The Following Repository Demonstrates the Comparison of Linear Regression and Multiple Linear Regression efficiency by using the housing prediction dataset. It also consists of the visualization of datasets and correlations among attributes of the dataset.
We have used house prediction dataset for our analysis that consist of 31978 Rows and 20 Columns. The 20 columns consist of various attributes that plays an important factor for housing price. The attributes are as described below:
id
bedrooms
bathrooms
sqft_living
sqft_lot
floors
waterfront
view
condition
grade
sqft_above
sqft_basement
yr_built
yr_renovated
zipcode
lat
long
sqft_living15
sqft_lot15
price
The Python code is implemnted using the google colab. The Code consists of the various Python Models which are as stated below:
- Pandas- To perform DataFrames Operations.
- Numpy- To perform Array Operations.
- Matplotlib- To perform Visualizations.
- Seaborn- To plot subbplots.
- sklearn.preprocessing- To perform Preprocessing i.e., handling missing values.

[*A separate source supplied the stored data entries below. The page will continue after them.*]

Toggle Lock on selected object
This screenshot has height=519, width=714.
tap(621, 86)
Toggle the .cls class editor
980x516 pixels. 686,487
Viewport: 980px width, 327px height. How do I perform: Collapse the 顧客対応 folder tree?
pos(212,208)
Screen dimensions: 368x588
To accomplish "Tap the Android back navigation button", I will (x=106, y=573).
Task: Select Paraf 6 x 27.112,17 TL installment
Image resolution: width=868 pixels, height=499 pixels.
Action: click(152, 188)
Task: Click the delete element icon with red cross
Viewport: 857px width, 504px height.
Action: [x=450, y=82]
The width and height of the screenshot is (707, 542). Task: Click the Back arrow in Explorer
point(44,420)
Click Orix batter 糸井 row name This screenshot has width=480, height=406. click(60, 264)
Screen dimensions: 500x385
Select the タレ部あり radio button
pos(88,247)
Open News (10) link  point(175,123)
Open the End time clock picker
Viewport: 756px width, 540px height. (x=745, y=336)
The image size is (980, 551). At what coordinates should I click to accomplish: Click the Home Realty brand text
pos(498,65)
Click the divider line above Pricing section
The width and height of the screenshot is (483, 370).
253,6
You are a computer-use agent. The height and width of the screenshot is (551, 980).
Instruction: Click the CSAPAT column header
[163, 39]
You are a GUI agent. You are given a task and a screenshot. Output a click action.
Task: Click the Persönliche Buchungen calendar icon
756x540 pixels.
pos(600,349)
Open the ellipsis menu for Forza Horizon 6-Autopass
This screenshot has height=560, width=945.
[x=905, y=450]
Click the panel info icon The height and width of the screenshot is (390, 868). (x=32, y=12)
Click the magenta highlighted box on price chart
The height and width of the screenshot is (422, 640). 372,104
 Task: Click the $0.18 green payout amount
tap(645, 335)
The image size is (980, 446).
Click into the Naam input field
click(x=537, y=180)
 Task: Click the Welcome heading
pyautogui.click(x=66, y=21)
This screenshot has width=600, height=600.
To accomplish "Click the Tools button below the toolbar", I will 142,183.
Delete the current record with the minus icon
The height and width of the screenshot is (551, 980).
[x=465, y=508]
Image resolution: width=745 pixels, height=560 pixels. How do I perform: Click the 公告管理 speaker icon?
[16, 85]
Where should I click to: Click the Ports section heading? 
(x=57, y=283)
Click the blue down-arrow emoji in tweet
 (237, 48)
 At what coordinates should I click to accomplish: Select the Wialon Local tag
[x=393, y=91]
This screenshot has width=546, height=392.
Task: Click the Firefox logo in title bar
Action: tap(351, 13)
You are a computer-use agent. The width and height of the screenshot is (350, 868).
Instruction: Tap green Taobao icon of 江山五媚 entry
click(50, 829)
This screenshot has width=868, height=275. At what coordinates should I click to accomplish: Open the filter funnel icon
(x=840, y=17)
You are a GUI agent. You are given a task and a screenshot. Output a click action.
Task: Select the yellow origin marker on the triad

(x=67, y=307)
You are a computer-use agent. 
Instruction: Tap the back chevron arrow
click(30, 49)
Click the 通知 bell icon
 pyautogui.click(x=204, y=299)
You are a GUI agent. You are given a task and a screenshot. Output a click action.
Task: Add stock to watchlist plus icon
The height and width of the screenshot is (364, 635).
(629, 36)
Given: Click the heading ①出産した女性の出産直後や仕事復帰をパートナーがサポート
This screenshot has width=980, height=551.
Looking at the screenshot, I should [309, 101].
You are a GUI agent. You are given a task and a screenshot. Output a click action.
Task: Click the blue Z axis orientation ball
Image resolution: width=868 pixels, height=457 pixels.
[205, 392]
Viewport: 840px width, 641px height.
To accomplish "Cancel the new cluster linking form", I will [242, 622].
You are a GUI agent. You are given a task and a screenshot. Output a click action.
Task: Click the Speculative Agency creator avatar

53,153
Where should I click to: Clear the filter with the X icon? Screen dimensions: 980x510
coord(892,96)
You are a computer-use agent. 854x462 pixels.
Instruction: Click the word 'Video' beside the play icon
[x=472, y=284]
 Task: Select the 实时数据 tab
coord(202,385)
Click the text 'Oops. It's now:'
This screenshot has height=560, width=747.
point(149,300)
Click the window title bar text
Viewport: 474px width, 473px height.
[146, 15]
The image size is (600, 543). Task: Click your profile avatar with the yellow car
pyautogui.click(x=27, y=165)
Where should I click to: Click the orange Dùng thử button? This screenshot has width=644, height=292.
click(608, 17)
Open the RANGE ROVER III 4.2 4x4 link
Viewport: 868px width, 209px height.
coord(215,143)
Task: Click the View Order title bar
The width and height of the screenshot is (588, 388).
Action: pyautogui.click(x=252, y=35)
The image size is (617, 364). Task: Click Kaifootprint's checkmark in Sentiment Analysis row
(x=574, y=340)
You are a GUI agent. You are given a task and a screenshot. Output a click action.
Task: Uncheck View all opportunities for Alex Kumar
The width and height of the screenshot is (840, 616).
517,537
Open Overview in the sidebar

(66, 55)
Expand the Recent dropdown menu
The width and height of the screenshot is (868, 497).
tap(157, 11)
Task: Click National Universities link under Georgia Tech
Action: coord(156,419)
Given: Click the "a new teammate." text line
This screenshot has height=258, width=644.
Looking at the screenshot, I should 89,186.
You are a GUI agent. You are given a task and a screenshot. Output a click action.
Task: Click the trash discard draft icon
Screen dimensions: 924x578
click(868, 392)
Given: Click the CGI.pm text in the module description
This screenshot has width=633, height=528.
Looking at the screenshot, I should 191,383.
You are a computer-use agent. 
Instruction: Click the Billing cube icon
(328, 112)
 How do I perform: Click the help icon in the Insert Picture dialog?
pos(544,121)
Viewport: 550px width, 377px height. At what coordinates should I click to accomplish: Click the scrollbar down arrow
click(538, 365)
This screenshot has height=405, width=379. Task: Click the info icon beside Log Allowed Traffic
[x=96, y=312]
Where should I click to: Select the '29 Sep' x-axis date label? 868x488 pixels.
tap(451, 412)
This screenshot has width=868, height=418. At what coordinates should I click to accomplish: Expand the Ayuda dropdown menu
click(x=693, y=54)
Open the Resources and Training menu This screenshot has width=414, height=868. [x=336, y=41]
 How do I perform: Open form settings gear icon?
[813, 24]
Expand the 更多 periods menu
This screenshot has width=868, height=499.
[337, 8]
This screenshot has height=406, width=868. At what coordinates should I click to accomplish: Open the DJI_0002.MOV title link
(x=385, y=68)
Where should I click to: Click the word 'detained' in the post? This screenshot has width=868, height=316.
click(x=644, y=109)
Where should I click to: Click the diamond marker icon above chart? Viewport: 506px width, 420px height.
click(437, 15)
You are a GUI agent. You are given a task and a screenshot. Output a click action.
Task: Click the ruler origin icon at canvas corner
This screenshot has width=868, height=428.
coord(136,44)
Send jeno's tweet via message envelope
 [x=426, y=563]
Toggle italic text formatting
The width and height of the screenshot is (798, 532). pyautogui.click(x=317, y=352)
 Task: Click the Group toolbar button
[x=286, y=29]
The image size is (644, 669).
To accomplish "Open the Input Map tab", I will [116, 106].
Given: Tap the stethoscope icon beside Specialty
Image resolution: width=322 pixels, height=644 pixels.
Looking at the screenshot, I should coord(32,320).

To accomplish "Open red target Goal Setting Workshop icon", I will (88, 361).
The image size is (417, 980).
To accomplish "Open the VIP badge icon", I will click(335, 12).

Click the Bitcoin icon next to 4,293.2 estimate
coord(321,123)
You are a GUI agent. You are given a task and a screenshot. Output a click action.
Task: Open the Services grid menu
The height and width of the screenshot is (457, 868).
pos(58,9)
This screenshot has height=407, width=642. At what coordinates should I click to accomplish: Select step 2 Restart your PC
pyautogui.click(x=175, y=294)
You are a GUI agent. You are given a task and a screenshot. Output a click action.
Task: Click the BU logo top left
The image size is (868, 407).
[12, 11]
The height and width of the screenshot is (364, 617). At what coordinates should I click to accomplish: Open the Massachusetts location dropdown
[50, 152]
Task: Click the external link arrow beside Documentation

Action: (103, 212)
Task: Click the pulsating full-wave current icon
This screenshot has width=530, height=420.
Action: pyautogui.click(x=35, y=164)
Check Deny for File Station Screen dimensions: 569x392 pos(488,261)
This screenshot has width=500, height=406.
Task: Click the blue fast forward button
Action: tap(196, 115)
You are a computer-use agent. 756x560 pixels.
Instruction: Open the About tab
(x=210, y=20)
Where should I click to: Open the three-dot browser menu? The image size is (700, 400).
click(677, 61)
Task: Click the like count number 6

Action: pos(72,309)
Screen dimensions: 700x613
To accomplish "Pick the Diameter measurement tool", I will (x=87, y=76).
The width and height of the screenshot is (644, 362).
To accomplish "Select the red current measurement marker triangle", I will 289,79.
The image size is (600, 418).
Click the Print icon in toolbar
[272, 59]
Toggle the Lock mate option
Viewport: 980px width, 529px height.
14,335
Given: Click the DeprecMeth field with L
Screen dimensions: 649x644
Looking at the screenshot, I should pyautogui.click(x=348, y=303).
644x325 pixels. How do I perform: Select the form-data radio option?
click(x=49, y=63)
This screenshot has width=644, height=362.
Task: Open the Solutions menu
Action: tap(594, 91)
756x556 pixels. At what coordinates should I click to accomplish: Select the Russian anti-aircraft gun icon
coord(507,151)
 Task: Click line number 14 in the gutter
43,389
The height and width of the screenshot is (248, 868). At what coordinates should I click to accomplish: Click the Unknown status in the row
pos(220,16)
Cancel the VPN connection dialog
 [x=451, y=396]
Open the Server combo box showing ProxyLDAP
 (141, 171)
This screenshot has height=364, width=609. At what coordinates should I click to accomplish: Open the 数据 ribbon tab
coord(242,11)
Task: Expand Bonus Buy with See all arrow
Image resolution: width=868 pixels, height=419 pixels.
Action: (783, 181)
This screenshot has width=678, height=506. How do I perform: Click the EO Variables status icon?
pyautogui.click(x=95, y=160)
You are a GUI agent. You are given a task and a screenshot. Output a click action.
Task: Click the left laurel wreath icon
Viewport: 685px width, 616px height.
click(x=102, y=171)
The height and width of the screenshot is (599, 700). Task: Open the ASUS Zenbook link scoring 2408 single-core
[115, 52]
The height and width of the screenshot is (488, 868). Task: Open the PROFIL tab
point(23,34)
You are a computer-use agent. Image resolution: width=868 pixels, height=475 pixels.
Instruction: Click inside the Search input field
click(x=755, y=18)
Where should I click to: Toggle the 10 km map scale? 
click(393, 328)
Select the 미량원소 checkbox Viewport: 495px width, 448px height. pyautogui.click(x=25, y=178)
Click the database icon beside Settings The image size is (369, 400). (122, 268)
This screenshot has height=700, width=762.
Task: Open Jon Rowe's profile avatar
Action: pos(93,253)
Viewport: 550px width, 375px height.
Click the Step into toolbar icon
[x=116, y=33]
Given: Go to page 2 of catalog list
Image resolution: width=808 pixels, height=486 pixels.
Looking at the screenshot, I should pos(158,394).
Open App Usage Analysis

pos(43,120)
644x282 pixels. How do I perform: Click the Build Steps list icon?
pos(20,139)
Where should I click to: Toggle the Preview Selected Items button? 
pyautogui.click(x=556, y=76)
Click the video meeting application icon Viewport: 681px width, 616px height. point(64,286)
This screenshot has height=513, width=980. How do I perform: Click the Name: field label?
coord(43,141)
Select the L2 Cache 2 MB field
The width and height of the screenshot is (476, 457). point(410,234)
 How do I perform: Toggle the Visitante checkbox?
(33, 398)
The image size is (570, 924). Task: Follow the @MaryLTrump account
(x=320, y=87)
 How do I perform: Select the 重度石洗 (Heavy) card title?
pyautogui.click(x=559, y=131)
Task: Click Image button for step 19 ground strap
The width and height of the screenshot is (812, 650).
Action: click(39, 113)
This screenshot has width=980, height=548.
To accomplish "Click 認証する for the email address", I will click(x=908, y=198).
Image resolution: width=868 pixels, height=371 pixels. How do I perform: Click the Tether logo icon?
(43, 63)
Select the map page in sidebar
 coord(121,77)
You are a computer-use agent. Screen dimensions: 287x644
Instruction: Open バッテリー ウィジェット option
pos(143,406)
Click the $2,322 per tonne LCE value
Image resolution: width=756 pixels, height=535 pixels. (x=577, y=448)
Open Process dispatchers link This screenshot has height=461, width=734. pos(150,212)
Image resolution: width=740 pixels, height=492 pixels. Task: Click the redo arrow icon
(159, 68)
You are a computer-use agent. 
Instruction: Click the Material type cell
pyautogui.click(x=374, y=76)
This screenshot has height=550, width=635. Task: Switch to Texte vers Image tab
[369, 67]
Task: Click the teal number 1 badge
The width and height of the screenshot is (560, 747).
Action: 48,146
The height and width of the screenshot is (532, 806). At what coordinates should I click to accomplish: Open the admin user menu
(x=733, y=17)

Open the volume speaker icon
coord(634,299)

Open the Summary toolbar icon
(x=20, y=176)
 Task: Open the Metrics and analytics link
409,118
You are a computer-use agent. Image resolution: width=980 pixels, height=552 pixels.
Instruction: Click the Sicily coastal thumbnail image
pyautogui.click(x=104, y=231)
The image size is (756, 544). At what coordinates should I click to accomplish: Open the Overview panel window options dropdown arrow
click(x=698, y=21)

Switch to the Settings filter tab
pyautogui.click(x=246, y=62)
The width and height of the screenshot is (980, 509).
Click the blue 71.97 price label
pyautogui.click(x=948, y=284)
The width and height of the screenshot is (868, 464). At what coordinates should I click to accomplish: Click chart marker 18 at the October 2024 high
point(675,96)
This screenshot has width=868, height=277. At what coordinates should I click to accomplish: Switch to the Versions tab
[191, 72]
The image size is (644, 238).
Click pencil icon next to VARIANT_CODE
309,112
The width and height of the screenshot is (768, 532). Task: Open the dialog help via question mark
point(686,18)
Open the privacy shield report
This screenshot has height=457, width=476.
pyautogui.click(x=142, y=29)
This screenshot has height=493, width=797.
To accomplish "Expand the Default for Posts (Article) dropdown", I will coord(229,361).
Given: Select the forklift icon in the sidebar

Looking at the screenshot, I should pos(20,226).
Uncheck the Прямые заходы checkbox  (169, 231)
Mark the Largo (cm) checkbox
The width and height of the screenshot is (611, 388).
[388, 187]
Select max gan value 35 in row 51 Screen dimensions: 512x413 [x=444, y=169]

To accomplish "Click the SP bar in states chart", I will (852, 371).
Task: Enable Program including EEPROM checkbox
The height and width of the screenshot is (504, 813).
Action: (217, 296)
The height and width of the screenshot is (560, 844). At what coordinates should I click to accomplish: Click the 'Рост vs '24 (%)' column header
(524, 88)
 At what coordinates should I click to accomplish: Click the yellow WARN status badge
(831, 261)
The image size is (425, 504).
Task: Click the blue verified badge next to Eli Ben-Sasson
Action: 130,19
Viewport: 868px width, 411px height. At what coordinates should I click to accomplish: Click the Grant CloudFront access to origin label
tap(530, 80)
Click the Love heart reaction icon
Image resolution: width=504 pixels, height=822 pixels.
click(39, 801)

- sklearn.metrics- To measure the accuracy.
- sklearn.linear_model-To perform linear regression.
- mpl_toolkits.mplot3d- To plot 3d scatter Plot.
- math- To perform Square Root.
The Code displays the values of the dataset. Moreover, it display the top 5 and bottom 5 entries using head and tail respectively. The 5 point summary of dataset is also described using the describe() function. The number of missing values in each row and column are also displayed using isnull() function. The data distribution is described using the histogram subplots.
The linear regression and multiple linear regression are performed using the sklearn module and accuracy is calculated using the Root Mean Square error. Thereafter, the correlation among different attributes is displayed using the 3d scatter plot, spearman rank coeffcient, and corelation matrix.